Saved entries
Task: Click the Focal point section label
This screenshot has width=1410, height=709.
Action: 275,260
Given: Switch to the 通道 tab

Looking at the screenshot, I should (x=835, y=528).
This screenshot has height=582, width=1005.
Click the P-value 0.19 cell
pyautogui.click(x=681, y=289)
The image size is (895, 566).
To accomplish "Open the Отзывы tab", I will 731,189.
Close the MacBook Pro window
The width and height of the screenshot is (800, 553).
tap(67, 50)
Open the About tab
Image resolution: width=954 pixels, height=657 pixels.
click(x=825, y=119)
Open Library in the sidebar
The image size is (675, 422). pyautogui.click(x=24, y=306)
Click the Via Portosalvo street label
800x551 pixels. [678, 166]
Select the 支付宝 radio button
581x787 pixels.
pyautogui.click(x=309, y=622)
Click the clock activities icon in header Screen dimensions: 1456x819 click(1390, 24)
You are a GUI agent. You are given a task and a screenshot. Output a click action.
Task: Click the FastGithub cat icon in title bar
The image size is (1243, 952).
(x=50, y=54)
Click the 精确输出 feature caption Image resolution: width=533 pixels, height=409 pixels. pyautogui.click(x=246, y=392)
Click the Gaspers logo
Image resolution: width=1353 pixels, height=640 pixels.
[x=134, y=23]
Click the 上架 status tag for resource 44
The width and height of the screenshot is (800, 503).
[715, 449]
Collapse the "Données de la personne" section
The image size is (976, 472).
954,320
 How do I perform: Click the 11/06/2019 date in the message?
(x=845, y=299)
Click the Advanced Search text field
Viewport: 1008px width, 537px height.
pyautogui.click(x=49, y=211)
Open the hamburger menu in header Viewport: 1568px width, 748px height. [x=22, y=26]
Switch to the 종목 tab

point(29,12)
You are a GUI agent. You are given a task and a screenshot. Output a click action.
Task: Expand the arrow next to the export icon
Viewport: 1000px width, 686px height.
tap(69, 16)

| Work instructions |
Every entry must appear in the answer exactly as written.

| Problem solution |
Task: Click the Focal point section label
This screenshot has width=1410, height=709.
Action: 275,260
Given: Switch to the 通道 tab

Looking at the screenshot, I should (x=835, y=528).
This screenshot has height=582, width=1005.
Click the P-value 0.19 cell
pyautogui.click(x=681, y=289)
The image size is (895, 566).
To accomplish "Open the Отзывы tab", I will 731,189.
Close the MacBook Pro window
The width and height of the screenshot is (800, 553).
tap(67, 50)
Open the About tab
Image resolution: width=954 pixels, height=657 pixels.
click(x=825, y=119)
Open Library in the sidebar
The image size is (675, 422). pyautogui.click(x=24, y=306)
Click the Via Portosalvo street label
800x551 pixels. [678, 166]
Select the 支付宝 radio button
581x787 pixels.
pyautogui.click(x=309, y=622)
Click the clock activities icon in header Screen dimensions: 1456x819 click(1390, 24)
You are a GUI agent. You are given a task and a screenshot. Output a click action.
Task: Click the FastGithub cat icon in title bar
The image size is (1243, 952).
(x=50, y=54)
Click the 精确输出 feature caption Image resolution: width=533 pixels, height=409 pixels. pyautogui.click(x=246, y=392)
Click the Gaspers logo
Image resolution: width=1353 pixels, height=640 pixels.
[x=134, y=23]
Click the 上架 status tag for resource 44
The width and height of the screenshot is (800, 503).
[715, 449]
Collapse the "Données de la personne" section
The image size is (976, 472).
954,320
 How do I perform: Click the 11/06/2019 date in the message?
(x=845, y=299)
Click the Advanced Search text field
Viewport: 1008px width, 537px height.
pyautogui.click(x=49, y=211)
Open the hamburger menu in header Viewport: 1568px width, 748px height. [x=22, y=26]
Switch to the 종목 tab

point(29,12)
You are a GUI agent. You are given a task and a screenshot. Output a click action.
Task: Expand the arrow next to the export icon
Viewport: 1000px width, 686px height.
tap(69, 16)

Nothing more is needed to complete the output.